The authors say that their proposal for negative tariffs could kickstart the flagging scheme.

“To re-establish that tariff advantage – or, more likely, to level the playing field against ferociously competitive Asia – we propose a simple but fairly radical tweak to AGOA starting in 2025: negative tariffs. Since AGOA tariffs are already at zero, the only way to open up a price incentive for production in Africa at this stage without totally tearing up the World Trade Organization (WTO) rules would be to cross into negative rates. While unconventional, we find that such tariffs – think of them as targeted manufacturing subsidies for extremely lagging regions – would be both effective and cheap.”

The authors estimate that a 10 percentage point negative tariff on apparel products would “cost” about $291m in foregone revenue, while a 20 percentage point negative tariff would be more expensive, at about $880m.

“The benefits would potentially be large. We estimate that a 10 percent negative tariff would create about $1.5 billion in new trade, and a 20 percent tariff nearly $3 billion,” they say.

The authors argue it’s a good time for the US to make an ambitious push on African industrialisation.
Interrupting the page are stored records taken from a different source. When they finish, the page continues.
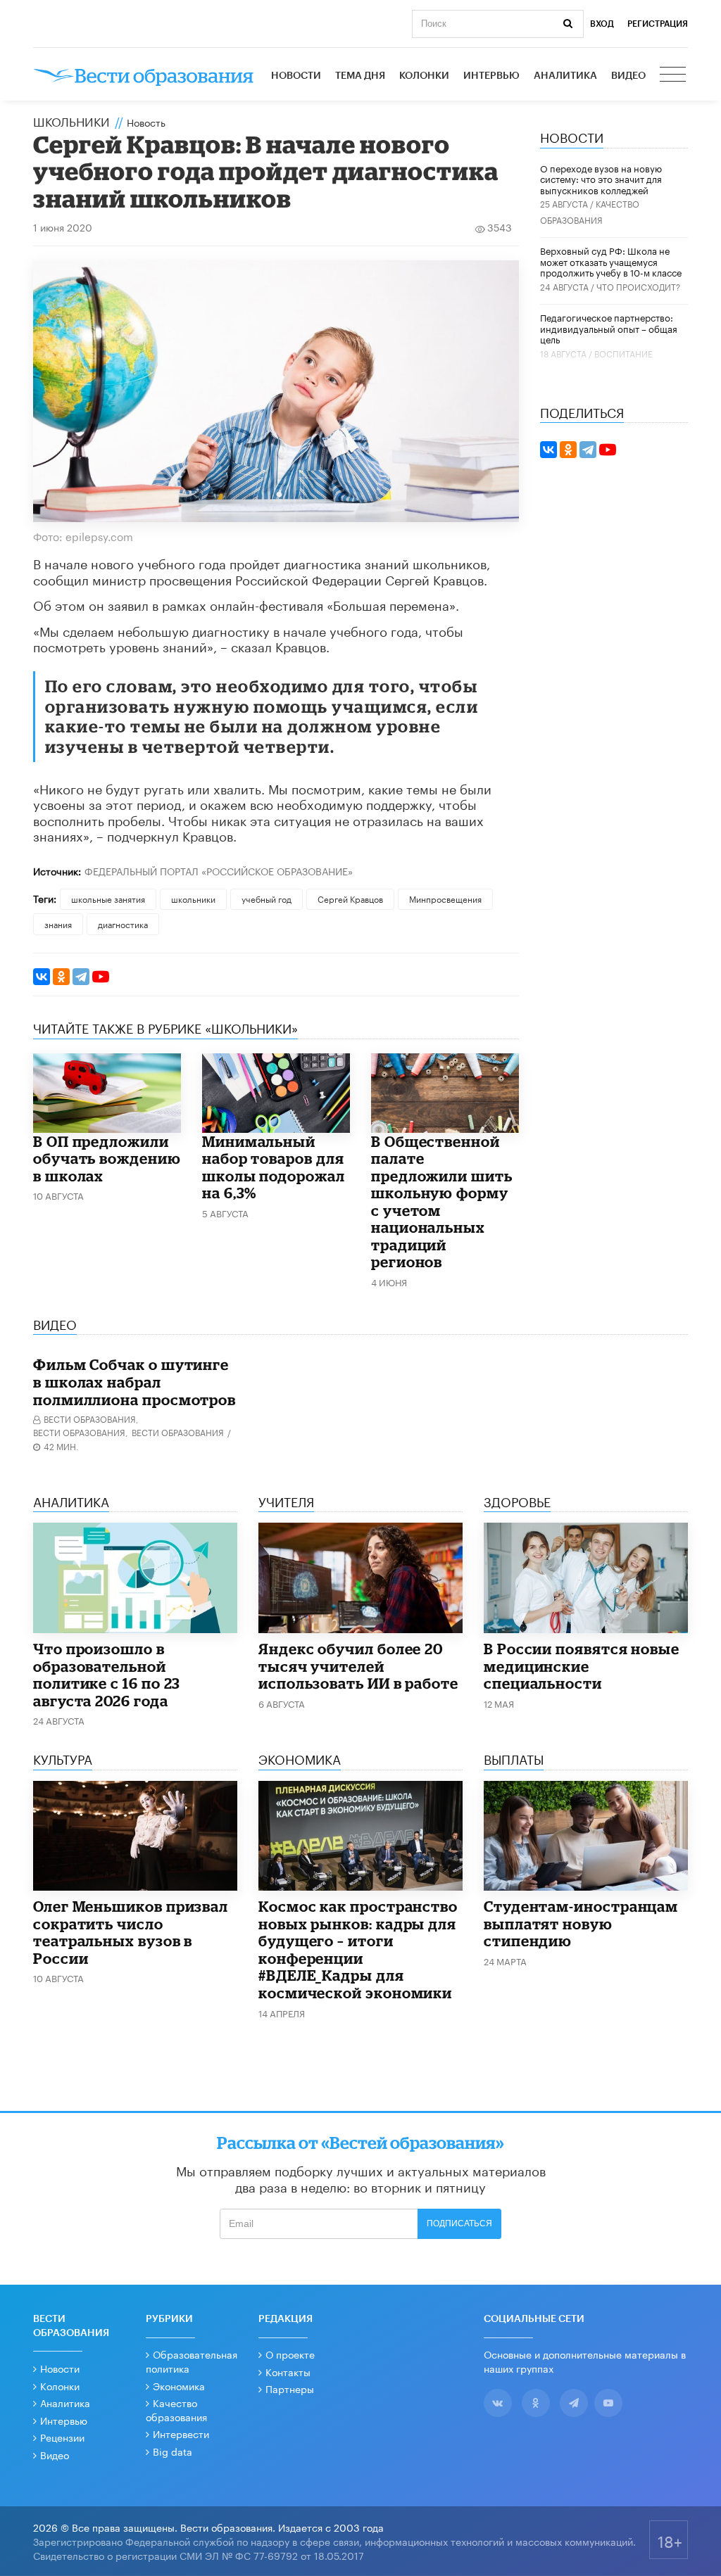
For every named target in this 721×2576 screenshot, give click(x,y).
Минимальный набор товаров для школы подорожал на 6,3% (273, 1167)
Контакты (288, 2371)
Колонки (424, 76)
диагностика (123, 923)
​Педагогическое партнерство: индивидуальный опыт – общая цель (608, 327)
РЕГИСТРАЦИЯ (657, 24)
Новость (146, 121)
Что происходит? (638, 286)
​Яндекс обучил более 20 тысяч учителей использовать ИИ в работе (358, 1666)
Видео (628, 76)
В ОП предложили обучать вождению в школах (107, 1158)
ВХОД (602, 24)
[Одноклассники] (61, 976)
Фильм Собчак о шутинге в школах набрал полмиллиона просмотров (134, 1381)
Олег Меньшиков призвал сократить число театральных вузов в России (130, 1932)
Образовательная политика (191, 2360)
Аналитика (565, 76)
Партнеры (289, 2388)
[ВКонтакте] (41, 976)
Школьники (71, 120)
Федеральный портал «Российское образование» (218, 870)
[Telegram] (81, 976)
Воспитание (623, 353)
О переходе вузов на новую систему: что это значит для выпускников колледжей (601, 178)
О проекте (290, 2353)
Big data (172, 2450)
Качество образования (176, 2409)
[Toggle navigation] (674, 76)
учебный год (266, 898)
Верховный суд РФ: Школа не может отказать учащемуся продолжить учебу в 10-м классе (611, 261)
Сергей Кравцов (350, 898)
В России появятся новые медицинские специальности (581, 1666)
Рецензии (62, 2436)
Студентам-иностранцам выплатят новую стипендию (581, 1923)
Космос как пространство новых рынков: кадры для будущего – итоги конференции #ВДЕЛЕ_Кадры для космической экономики (358, 1949)
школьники (193, 898)
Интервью (491, 76)
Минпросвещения (445, 898)
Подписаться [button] (459, 2223)
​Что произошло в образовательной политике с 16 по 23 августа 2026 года (106, 1674)
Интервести (181, 2433)
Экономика (179, 2385)
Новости (296, 76)
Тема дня (360, 76)
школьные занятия (108, 898)
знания (58, 923)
After dominating global apparel exports in the 2000s and 2010s, China’s market share is now in decline, falling from a peak of 38% of American apparel imports in 2010 to 24% in 2022, as the country graduates to more capital- and skill-intensive industries.

However the authors say that additional support is also needed to build manufacturing supply chains on the continent.

“If capital markets function perfectly, then if America provides tariff incentives to expand manufacturing in Africa, new private investment in African garment factories should follow. In the real world, policy action on the investment side may be necessary…The US could take the lead in addressing this challenge. It could set aside, say, $2.5 billion (implying about a 15 percent increase in US foreign aid to the region) as venture capital to build manufacturing supply chains in Africa.”

That could offer an investment role for the US government’s Development Finance Corporation (DFC), which the report says committed just $50m to African manufacturing projects in full-year 2023 out of a $2bn Africa portfolio.

“Strengthened AGOA trade preferences could serve as a pull mechanism to create bankable projects for DFC to lend to and invest in, reorienting its work away from financial services towards job creation and industrialisation.”

Time for change 

Without reform, AGOA will continue to struggle to make an impact, the authors say.

“Simply renewing AGOA “as is” won’t be enough to enable African economies to compete. But stronger policy tools exist; evidence suggests they’re affordable and could significantly boost the continent’s industrial output. Trade not (just) aid, and investment in manufacturing in Africa, not just extracting raw materials from Africa, should be the new mantra for policymakers as they contemplate possibilities for AGOA 2.0.”